What is expected:
This exercise calls for the records to be repeated in full, exactly as written.

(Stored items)

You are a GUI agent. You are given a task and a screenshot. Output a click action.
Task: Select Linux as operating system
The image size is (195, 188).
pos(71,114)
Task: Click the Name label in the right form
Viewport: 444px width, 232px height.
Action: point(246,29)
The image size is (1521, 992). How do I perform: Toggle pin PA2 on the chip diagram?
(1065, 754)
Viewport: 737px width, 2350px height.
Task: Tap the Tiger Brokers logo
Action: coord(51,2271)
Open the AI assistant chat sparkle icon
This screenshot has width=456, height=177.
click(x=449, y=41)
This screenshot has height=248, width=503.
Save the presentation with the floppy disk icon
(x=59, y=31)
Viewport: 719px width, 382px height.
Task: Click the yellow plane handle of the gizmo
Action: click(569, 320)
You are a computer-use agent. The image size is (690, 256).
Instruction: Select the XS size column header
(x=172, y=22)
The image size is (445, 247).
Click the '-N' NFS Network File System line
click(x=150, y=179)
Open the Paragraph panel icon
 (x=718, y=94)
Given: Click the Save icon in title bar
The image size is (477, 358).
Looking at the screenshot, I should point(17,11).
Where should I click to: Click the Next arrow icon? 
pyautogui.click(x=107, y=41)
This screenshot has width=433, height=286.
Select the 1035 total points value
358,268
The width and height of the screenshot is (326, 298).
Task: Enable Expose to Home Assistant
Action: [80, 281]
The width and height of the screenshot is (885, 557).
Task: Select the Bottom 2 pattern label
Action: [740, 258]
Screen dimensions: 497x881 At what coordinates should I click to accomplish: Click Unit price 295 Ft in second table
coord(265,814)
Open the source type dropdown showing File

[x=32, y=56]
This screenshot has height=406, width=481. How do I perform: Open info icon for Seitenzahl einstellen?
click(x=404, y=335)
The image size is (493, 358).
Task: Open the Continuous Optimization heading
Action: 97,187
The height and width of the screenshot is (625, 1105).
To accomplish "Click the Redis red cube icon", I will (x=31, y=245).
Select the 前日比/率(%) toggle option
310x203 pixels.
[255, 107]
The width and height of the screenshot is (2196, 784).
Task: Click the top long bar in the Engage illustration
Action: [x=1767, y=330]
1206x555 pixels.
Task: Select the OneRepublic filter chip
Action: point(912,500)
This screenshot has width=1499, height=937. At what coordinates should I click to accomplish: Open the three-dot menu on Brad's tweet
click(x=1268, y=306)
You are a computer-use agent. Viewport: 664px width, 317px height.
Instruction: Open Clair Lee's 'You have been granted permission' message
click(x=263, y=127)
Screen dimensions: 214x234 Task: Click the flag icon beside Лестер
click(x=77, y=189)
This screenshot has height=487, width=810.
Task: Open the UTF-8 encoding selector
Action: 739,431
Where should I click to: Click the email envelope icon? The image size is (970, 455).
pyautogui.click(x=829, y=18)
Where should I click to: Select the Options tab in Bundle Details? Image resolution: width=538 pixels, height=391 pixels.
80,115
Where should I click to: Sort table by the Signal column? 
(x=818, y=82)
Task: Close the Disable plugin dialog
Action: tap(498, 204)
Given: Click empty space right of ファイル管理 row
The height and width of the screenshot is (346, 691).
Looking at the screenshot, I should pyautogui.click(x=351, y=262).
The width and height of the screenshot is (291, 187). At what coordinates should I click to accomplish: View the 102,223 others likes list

Reply to the task:
You are a GUI agent. You are given a task and a screenshot. Output a click action.
Task: Select Linux as operating system
The image size is (195, 188).
pos(71,114)
Task: Click the Name label in the right form
Viewport: 444px width, 232px height.
Action: point(246,29)
The image size is (1521, 992). How do I perform: Toggle pin PA2 on the chip diagram?
(1065, 754)
Viewport: 737px width, 2350px height.
Task: Tap the Tiger Brokers logo
Action: coord(51,2271)
Open the AI assistant chat sparkle icon
This screenshot has width=456, height=177.
click(x=449, y=41)
This screenshot has height=248, width=503.
Save the presentation with the floppy disk icon
(x=59, y=31)
Viewport: 719px width, 382px height.
Task: Click the yellow plane handle of the gizmo
Action: click(569, 320)
You are a computer-use agent. The image size is (690, 256).
Instruction: Select the XS size column header
(x=172, y=22)
The image size is (445, 247).
Click the '-N' NFS Network File System line
click(x=150, y=179)
Open the Paragraph panel icon
 (x=718, y=94)
Given: Click the Save icon in title bar
The image size is (477, 358).
Looking at the screenshot, I should point(17,11).
Where should I click to: Click the Next arrow icon? 
pyautogui.click(x=107, y=41)
This screenshot has width=433, height=286.
Select the 1035 total points value
358,268
The width and height of the screenshot is (326, 298).
Task: Enable Expose to Home Assistant
Action: [80, 281]
The width and height of the screenshot is (885, 557).
Task: Select the Bottom 2 pattern label
Action: [740, 258]
Screen dimensions: 497x881 At what coordinates should I click to accomplish: Click Unit price 295 Ft in second table
coord(265,814)
Open the source type dropdown showing File

[x=32, y=56]
This screenshot has height=406, width=481. How do I perform: Open info icon for Seitenzahl einstellen?
click(x=404, y=335)
The image size is (493, 358).
Task: Open the Continuous Optimization heading
Action: 97,187
The height and width of the screenshot is (625, 1105).
To accomplish "Click the Redis red cube icon", I will (x=31, y=245).
Select the 前日比/率(%) toggle option
310x203 pixels.
[255, 107]
The width and height of the screenshot is (2196, 784).
Task: Click the top long bar in the Engage illustration
Action: [x=1767, y=330]
1206x555 pixels.
Task: Select the OneRepublic filter chip
Action: point(912,500)
This screenshot has width=1499, height=937. At what coordinates should I click to accomplish: Open the three-dot menu on Brad's tweet
click(x=1268, y=306)
You are a computer-use agent. Viewport: 664px width, 317px height.
Instruction: Open Clair Lee's 'You have been granted permission' message
click(x=263, y=127)
Screen dimensions: 214x234 Task: Click the flag icon beside Лестер
click(x=77, y=189)
This screenshot has height=487, width=810.
Task: Open the UTF-8 encoding selector
Action: 739,431
Where should I click to: Click the email envelope icon? The image size is (970, 455).
pyautogui.click(x=829, y=18)
Where should I click to: Select the Options tab in Bundle Details? Image resolution: width=538 pixels, height=391 pixels.
80,115
Where should I click to: Sort table by the Signal column? 
(x=818, y=82)
Task: Close the Disable plugin dialog
Action: tap(498, 204)
Given: Click empty space right of ファイル管理 row
The height and width of the screenshot is (346, 691).
Looking at the screenshot, I should pyautogui.click(x=351, y=262).
The width and height of the screenshot is (291, 187). At what coordinates should I click to accomplish: View the 102,223 others likes list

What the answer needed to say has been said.